__BRANO PROPOSTO__:
━━━━━━━━━━
FINESTRE CON NATURE MORTE CUBISTE

Quest’opera di Picasso fa parte di una serie di una ventina di nature morte con composizione simile eseguite dall’artista tra il 1919 e il 1920, durante e in seguito a un soggiorno con la sua prima moglie, la ballerina russa Olga Koklova, a Saint-Raphaël sulla Riviera francese

Pablo Picasso – La table devant la fenetre, 1919

In queste nature morte Picasso continua ad esplorare la rappresentazione del guéridon (il tavolino di servizio a tavola), di solito posto di fronte a una finestra e accoppiato con un assortimento di oggetti tra i quali non manca mai la chitarra. La natura morta, d’altra parte, era il genere che meglio si prestava all’analisi cubista sui principi strutturali delle forme solide composte in uno spazio concreto e disciplinato.

Al contrario delle nature morte eseguite prima del 1919, rese in ambienti chiusi, dove il guéridon veniva collocato contro pareti o tende, in questa serie invece compare il tema della finestra, elemento che appartiene a una lunga tradizione di teoria pittorica e che costituisce la metafora della pittura stessa

Si noti come in questo dipinto gli elementi rimangono riconoscibili; alcuni di essi, come la finestra e la ringhiera del balcone sono raffigurati in maniera del tutto naturalistica. Nel 1917 infatti, Picasso era stato a Roma e questo soggiorno aveva determinato l’incontro dell’artista con la pittura rinascimentale italiana, che lo porta a quella radicale svolta stilistica del “Periodo Classico”, seguito a quello del Cubismo analitico e del Cubismo sintetico.
━━━━━━━━━━
__MATERIALE FORNITO__:
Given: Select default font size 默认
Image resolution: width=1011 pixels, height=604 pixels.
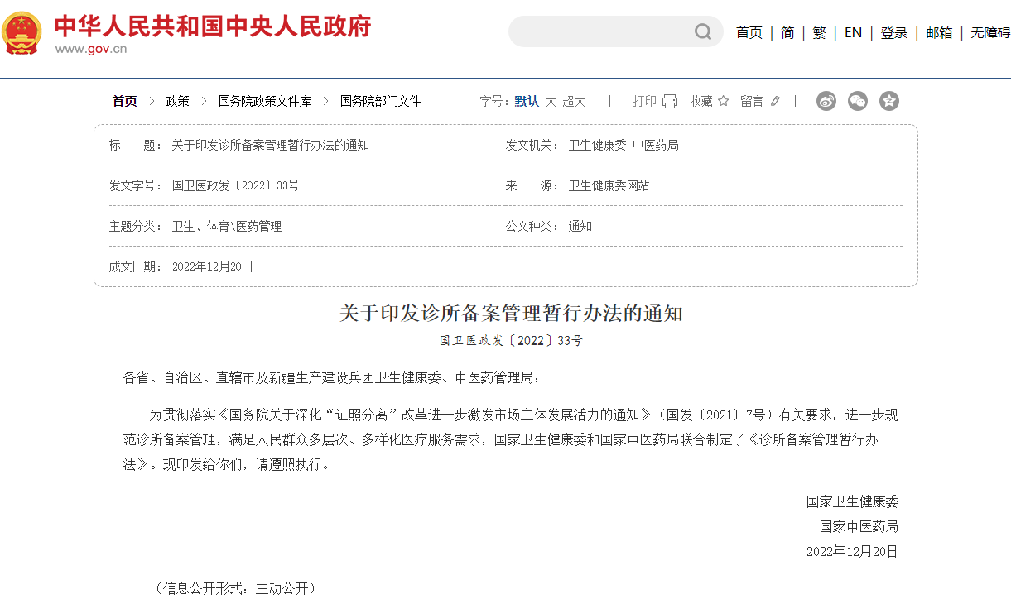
━━━━━━━━━━
__CONSEGNA A__: Modifica il passo del brano sulle nature morte di Picasso che comincia con "Al contrario delle" e finisce con "del Cubismo sintetico.", riscrivendolo con "balaustra" al posto di "ringhiera".
__CONSEGNA B__: Riprendi il brano sulle nature morte di Picasso e proseguilo a partire dall'ultima frase riportata.

__SVOLGIMENTO A__:
Al contrario delle nature morte eseguite prima del 1919, rese in ambienti chiusi, dove il guéridon veniva collocato contro pareti o tende, in questa serie invece compare il tema della finestra, elemento che appartiene a una lunga tradizione di teoria pittorica e che costituisce la metafora della pittura stessa

Si noti come in questo dipinto gli elementi rimangono riconoscibili; alcuni di essi, come la finestra e la balaustra del balcone sono raffigurati in maniera del tutto naturalistica. Nel 1917 infatti, Picasso era stato a Roma e questo soggiorno aveva determinato l’incontro dell’artista con la pittura rinascimentale italiana, che lo porta a quella radicale svolta stilistica del “Periodo Classico”, seguito a quello del Cubismo analitico e del Cubismo sintetico.

__SVOLGIMENTO B__:
Questa serie di tavolini, se esaminata nel suo insieme, è indicativa proprio di questa evoluzione nella pittura di Picasso, dove gli elementi del cubismo sintetico (scomposizione della realtà, mostrata simultaneamente da molteplici punti di vista, importanza dei colori, semplificazione delle composizioni), vengono coniugati con la classicità, cioè con la ripresa di elementi naturalistico-figurativi e temi della tradizione.

Il periodo successivo alla Prima Guerra Mondiale segna una grande di diffusione del Cubismo ed è questo tuttavia il periodo in cui i suoi fondatori si pongono alla ricerca di nuove forme espressive. Picasso non abbandona le sperimentazioni cubiste, ma non avverte più l’assillo di indagare i problemi formali e spaziali complessi che lo preoccupavano dieci anni prima e si sente libero di spaziare altrove.

Sarebbe troppo lungo l’elenco degli artisti che hanno lavorato sul tema delle nature morte alla finestra.

Sempre in ambito cubista, di pochi anni prima era stato un dipinto di Juan Gris.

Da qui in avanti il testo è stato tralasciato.